I wouldn't even be upset if it was posts passing around the links to donate aid or if it gave info on the statistics. Instead it's like suddenly everybody is an expert in Israeli history, suddenly their eyes have opened to the evil of the zionists, and suddenly they're all 'yaaaasss revolution kill the oppressor'.
All of these make me so angry because it's all fucking performative. Do they care about the earthquakes that have happened in the past two months? Do they care about the conflicts going on in other Middle-Eastern countries, some which have been going on for years? Do they care about the Palestinians being treated as second-class citizens in these countries?
'But they're not America's concern', well then neither is the I/P conflict. These people have zero connection to the conflict. Nothing they do or say will make the problem *disappear*. Yet they engage in useless 'activism' by harassing 'zionist'(mostly who are Jewish) blogs and sending them death threats.
It's horrible. Blogs which did not give two shits about Palestine before are suddenly cheering for Israeli deaths. Folks who have never opened a history textbook are using words like genocide and apartheid without knowing what they mean, and are doing blatant historical revisionism that even I, a person who has never lived on those lands, know is a lie (like Jews and Muslims apparently lived in harmony before the Europeans attacked??? Just say you don't know about religious conflicts that don't involve Christianity.).
I know I can curate my experiences, but it has been really disheartening to see so many otherwise rational people call out for blood everywhere on Tumblr. I can't even begin to fathom how much it has affected the people who are directly involved.

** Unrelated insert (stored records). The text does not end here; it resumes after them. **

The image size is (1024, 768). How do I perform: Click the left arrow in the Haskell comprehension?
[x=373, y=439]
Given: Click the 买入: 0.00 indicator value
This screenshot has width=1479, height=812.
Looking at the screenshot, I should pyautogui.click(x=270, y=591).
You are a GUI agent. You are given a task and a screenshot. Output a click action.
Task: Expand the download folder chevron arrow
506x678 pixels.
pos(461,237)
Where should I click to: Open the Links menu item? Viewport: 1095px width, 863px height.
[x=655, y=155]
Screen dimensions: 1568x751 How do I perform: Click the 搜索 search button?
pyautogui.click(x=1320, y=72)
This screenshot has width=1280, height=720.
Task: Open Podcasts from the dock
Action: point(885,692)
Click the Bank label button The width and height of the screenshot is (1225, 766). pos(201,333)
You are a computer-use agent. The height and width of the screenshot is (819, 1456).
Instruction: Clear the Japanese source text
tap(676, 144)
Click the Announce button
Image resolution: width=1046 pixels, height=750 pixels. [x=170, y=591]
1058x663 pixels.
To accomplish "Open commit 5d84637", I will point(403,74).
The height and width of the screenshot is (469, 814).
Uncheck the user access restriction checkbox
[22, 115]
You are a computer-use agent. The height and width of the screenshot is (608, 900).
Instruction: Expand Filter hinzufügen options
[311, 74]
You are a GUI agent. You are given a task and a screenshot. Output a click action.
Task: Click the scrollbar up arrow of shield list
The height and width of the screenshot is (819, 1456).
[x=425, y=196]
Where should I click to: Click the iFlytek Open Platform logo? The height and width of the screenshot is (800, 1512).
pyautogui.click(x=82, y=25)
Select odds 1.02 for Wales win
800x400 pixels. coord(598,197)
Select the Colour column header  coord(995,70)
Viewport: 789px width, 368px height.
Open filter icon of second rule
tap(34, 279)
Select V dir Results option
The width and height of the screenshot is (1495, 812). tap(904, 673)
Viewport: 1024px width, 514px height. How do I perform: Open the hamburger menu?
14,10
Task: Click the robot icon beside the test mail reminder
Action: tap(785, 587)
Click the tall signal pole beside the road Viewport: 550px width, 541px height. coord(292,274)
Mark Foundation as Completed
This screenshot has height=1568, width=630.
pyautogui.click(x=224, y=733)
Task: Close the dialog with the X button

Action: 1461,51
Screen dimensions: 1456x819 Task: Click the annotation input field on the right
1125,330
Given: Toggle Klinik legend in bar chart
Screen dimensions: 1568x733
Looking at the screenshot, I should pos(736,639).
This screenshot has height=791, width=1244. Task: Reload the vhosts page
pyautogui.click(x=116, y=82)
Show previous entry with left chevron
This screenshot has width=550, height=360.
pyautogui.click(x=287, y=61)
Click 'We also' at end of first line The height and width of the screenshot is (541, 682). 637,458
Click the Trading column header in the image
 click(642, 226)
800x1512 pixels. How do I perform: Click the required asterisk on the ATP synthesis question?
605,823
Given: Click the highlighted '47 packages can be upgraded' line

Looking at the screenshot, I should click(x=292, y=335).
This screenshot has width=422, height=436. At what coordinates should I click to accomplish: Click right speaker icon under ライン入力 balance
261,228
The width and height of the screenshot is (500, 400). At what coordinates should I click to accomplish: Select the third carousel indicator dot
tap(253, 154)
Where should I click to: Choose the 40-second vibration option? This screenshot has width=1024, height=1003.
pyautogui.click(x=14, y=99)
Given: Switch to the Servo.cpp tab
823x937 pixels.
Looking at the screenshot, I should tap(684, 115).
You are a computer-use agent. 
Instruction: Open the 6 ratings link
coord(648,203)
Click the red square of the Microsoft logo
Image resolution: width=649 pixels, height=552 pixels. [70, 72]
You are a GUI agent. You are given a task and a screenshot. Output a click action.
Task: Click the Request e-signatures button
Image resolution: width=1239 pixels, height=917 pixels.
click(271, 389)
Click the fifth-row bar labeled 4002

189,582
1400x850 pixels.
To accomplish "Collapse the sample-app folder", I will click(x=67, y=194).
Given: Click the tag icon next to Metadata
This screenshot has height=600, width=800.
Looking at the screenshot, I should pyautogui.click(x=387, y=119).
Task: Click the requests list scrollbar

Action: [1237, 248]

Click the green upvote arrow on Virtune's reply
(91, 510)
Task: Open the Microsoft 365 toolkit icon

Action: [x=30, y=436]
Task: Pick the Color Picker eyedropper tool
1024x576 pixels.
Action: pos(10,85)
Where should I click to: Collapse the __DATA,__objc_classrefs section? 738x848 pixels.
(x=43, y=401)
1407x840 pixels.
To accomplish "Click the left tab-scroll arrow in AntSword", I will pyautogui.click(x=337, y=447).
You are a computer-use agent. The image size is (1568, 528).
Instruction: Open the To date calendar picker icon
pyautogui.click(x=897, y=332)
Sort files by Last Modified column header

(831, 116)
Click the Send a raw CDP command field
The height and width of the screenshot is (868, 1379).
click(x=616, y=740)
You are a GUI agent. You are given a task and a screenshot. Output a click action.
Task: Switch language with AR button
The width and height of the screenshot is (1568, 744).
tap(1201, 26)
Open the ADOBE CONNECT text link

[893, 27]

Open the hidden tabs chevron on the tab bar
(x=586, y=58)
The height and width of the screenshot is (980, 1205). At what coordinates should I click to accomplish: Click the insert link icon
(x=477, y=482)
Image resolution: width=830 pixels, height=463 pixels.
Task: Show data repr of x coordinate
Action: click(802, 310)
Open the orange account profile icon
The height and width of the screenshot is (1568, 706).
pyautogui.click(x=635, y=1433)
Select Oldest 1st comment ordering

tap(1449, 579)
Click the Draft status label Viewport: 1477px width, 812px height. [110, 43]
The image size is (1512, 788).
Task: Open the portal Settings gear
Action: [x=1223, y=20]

It feels useless to hope, but I genuinely wish there will be a day when people put all this effort in establishing peace rather than harassing random strangers.
We are at a terrible intersection. 20+ years of fake "joined struggle" newspeak has been absorbed by a rising generation that sees only despair in their socioeconomic and environmental future. It is all too easy for them to see their problems as unsolvable and inescapable - and also for those problems to be caused by Jews. What does one do when certain that their life is ruined, that it is the Jews' fault (bc "shared struggle"), and that voting is pointless? They will curate their daily life to attack and exclude Jews - in any space they can influence, including their fan blogs. It will feel like a counterattack - like punching up. As usual.